Eichensehr (2022) notes the limited role taken by cyber operations in the Ukrainian War and considers the ramifications for this on international law.

Kostyuk and Gartzke (2022) present a statistical analysis of 11 years of recent military campaigns and finds that “cyber operations are rarely used as either complements to or substitutes for conventional military operations.” They also survey how other military theorists have discussed the role of cyber activities in and around traditional warfare.

Rovner (2022) makes many of the same observations we do, including the seeming importance of cyber attacks as part of a military campaign and the corresponding absence of Russian effectiveness. Cyber attacks should be particularly effective as a means of sabotage, damaging or degrading both cyber and physical assets, without the risks normally associated with human saboteurs, who might be captured or killed. From what we see, their primary use in Ukraine is for espionage (e.g., exfiltrating secrets/signals intelligence).

Wilde (2022) examines how NATO and Russian military theorists have viewed the role of cyber attacks as part of larger military campaigns, discussing a number of cyber failures in prior campaigns. His conclusion is worth quoting:

The issue is less that Western observers might have overestimated Russia’s cyber potential in its war on Ukraine, more that they almost certainly underestimate the complexities and frictions which separate intent from execution, intensity from effect. Particularly in the still murky arena of information warfare, the chasm between theory and practice remains wide.

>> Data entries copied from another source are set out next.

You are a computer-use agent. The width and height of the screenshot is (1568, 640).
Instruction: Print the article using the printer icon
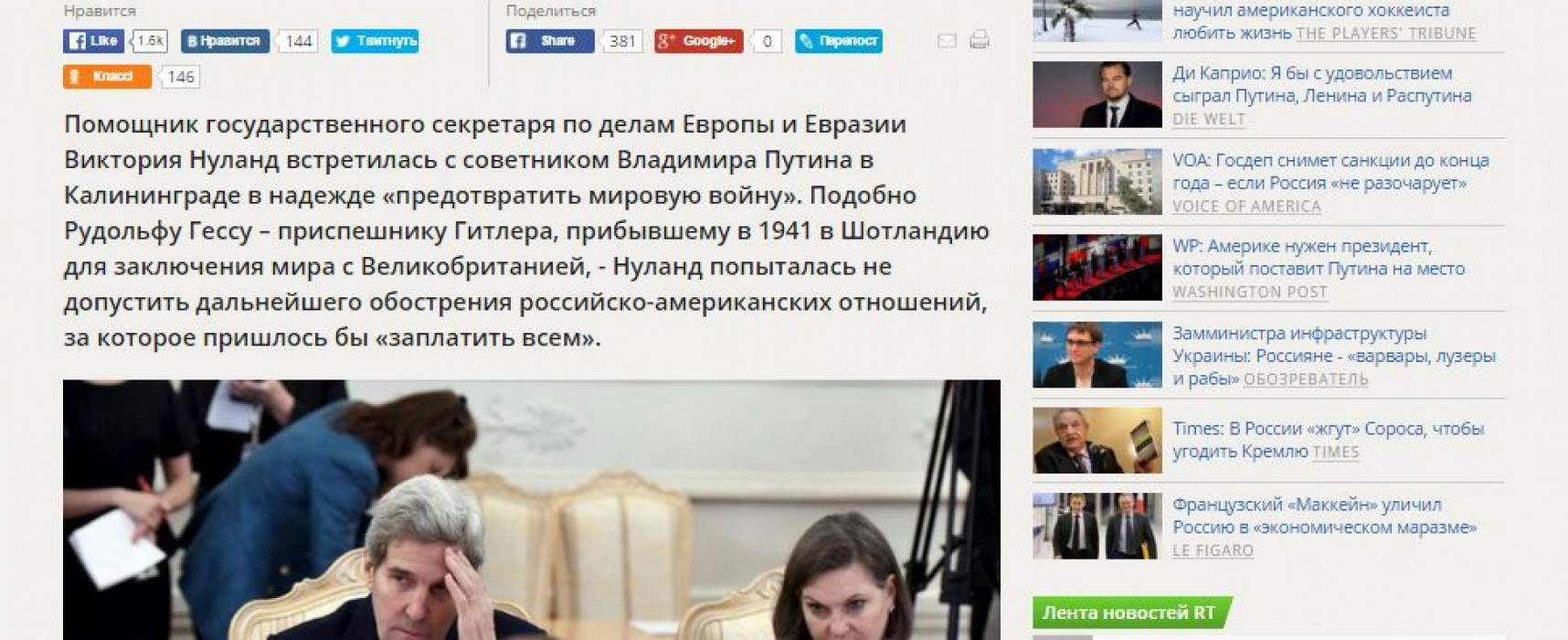point(980,39)
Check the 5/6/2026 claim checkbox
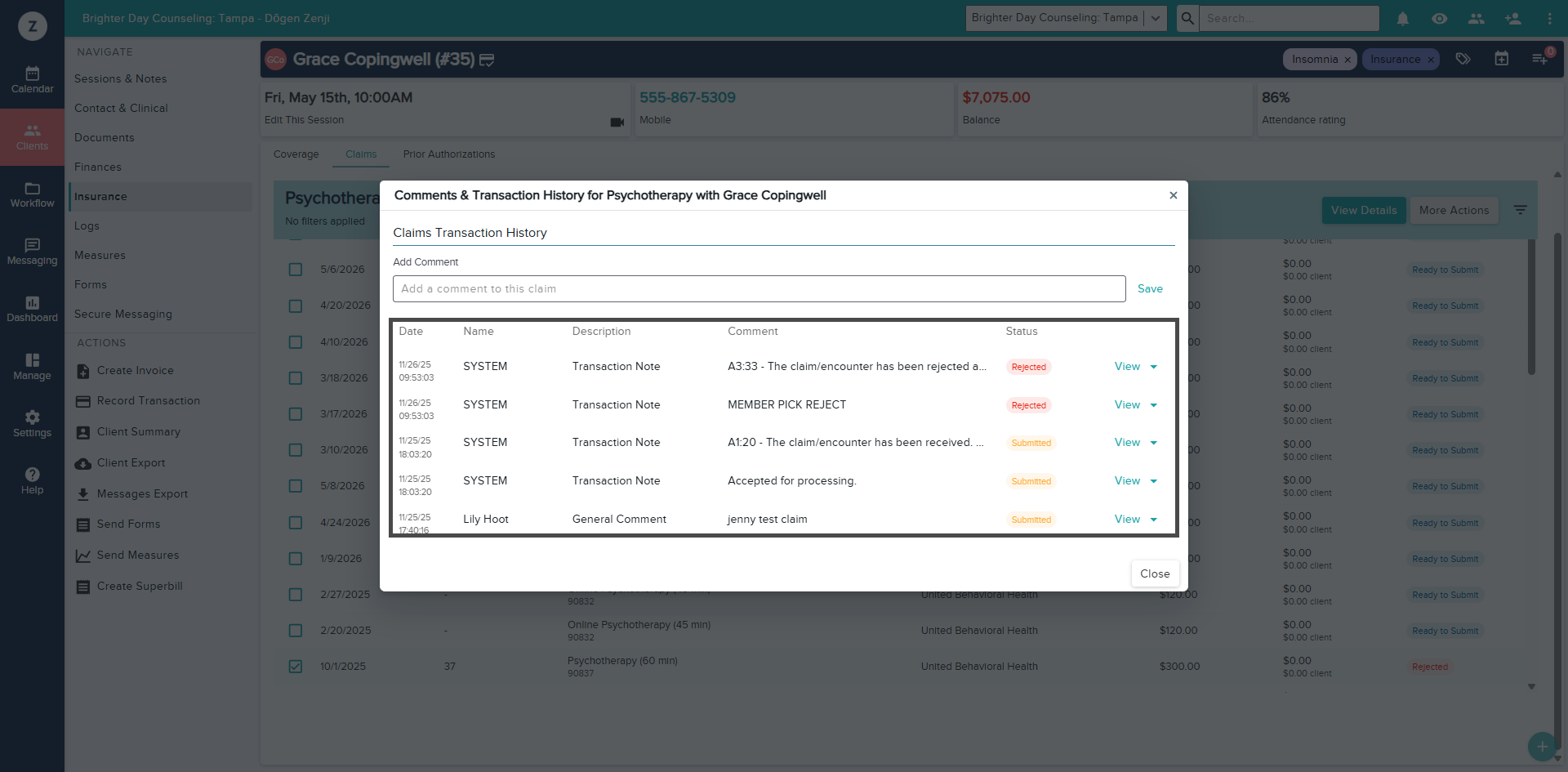The height and width of the screenshot is (772, 1568). (296, 270)
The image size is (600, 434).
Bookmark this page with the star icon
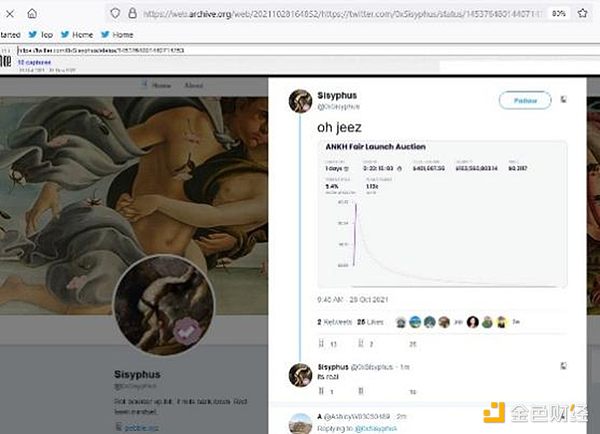[x=582, y=13]
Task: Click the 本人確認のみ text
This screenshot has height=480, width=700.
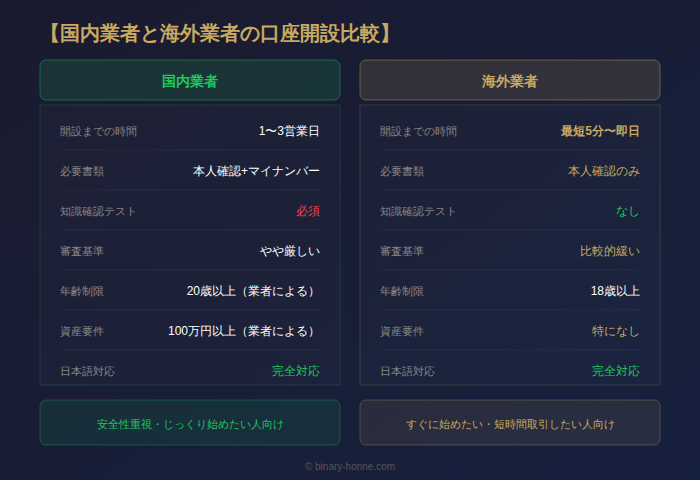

Moreover, in an era of apparently robust intelligence insights into the Kremlin’s designs, it may prove far easier to slip into erroneous assumptions based thereon, the foremost being that intention necessarily equals capability.

Clark (2022) summarizes Russia’s portfolio of electronic warfare systems, including jammers, attack tools, counterattack tools, and surveillance equipment, and explains how ineffective they have been for most of the war, becoming relevant only once the battle lines became relatively static in Eastern Ukraine. Clark suggests that this advantage could be fleeting if Ukraine, with NATO assistance, could gain aerial superiority.

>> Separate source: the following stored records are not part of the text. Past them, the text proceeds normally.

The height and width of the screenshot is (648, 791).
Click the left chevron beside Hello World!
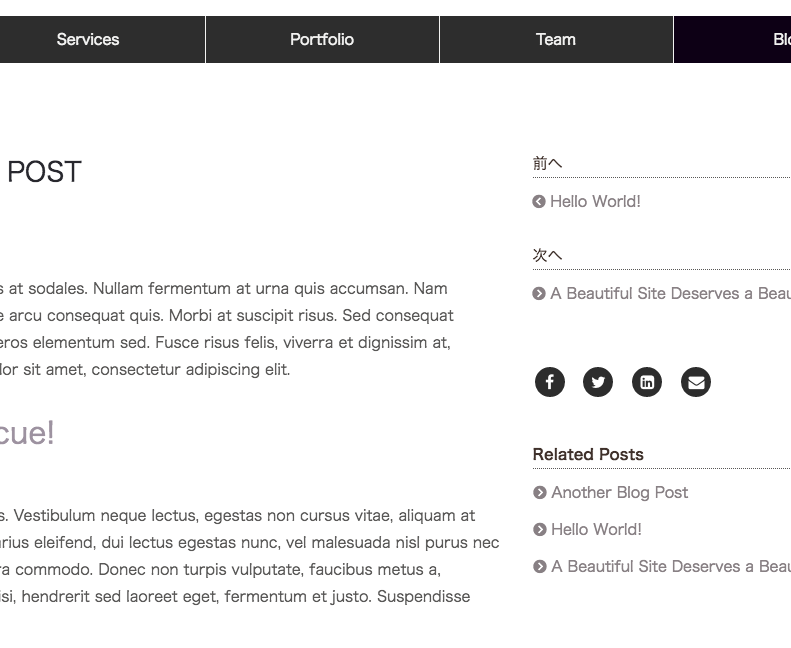coord(539,202)
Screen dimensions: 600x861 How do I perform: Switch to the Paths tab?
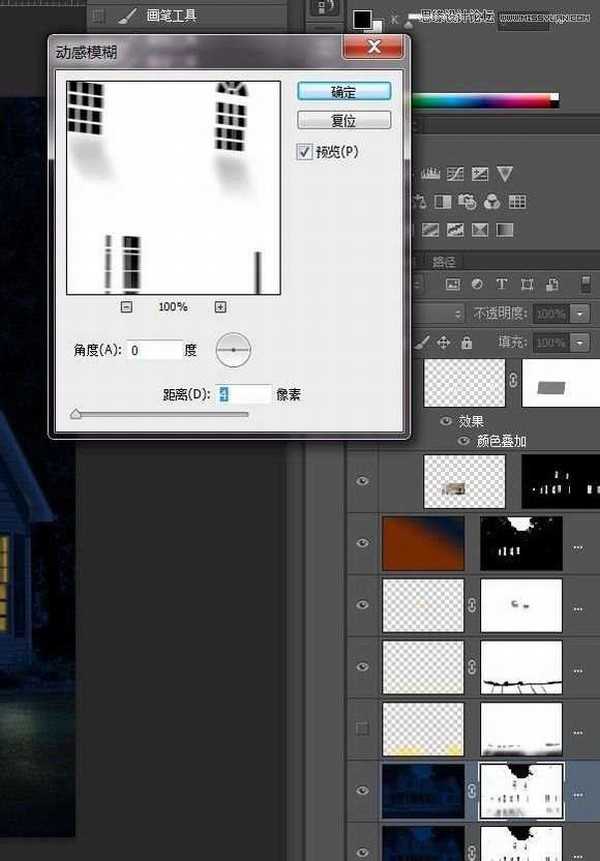tap(443, 262)
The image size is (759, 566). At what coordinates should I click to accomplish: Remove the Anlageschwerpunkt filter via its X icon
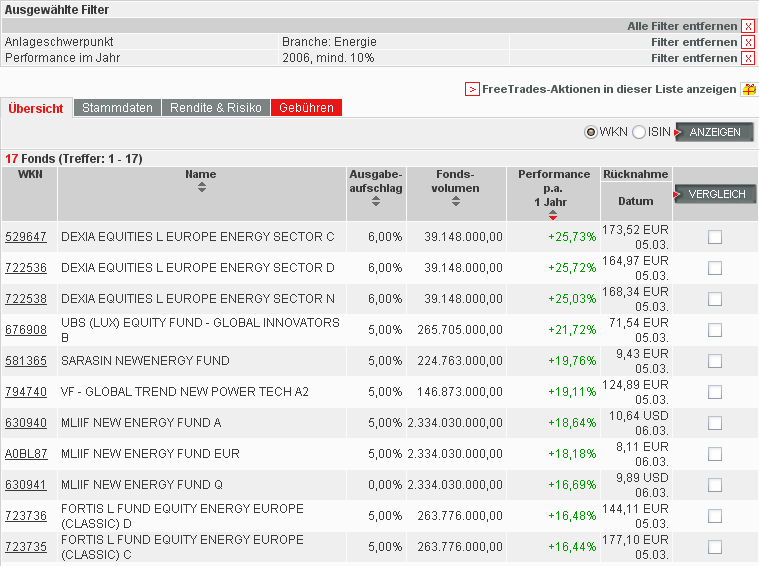pos(747,42)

Geers (2022) catalogs a number of Russian cyberattacks against Ukraine, both before and during the invasion. Geers also discusses activities of independent “hacker” groups, and how both Russia and Ukraine evolved their attacks and defenses after the invasion began.
Conclusion

In this essay, we have considered all of the ways that computer systems have played a role in the Ukraine war. We expected the Russians to mount sophisticated cyberattacks, both in terms of espionage and sabotage, against the Ukrainians, and this did not happen—or at least they did not happen in any fashion that would have been decisive to the war. If anything, Ukraine has outperformed Russia, both in its cyber defense and its counterattacks (perhaps with significant aid from its NATO supporters).

We could easily reach a conclusion that Russia’s cyber corps failed, or that cyber-effects are an unimportant part of Russia’s overall military strategy. A perhaps more nuanced view would be to note that every other aspect of Russia’s military has also failed, including its command and control, logistics, air forces, and navy. It is difficult to point to anything going particularly well for Russia in this war, and that suggests Russian deficiencies at the highest echelons of its military and civilian leadership.

Perhaps the question we should be asking, after what we have seen in Ukraine, is not why Russia has done so poorly with its cyber forces there. Instead, we should ask why it appears that Russia has been so successful in other arenas. It appears that a vigilant and prepared defender can stand up to the information and cyber punishment that may be dealt out by the Kremlin.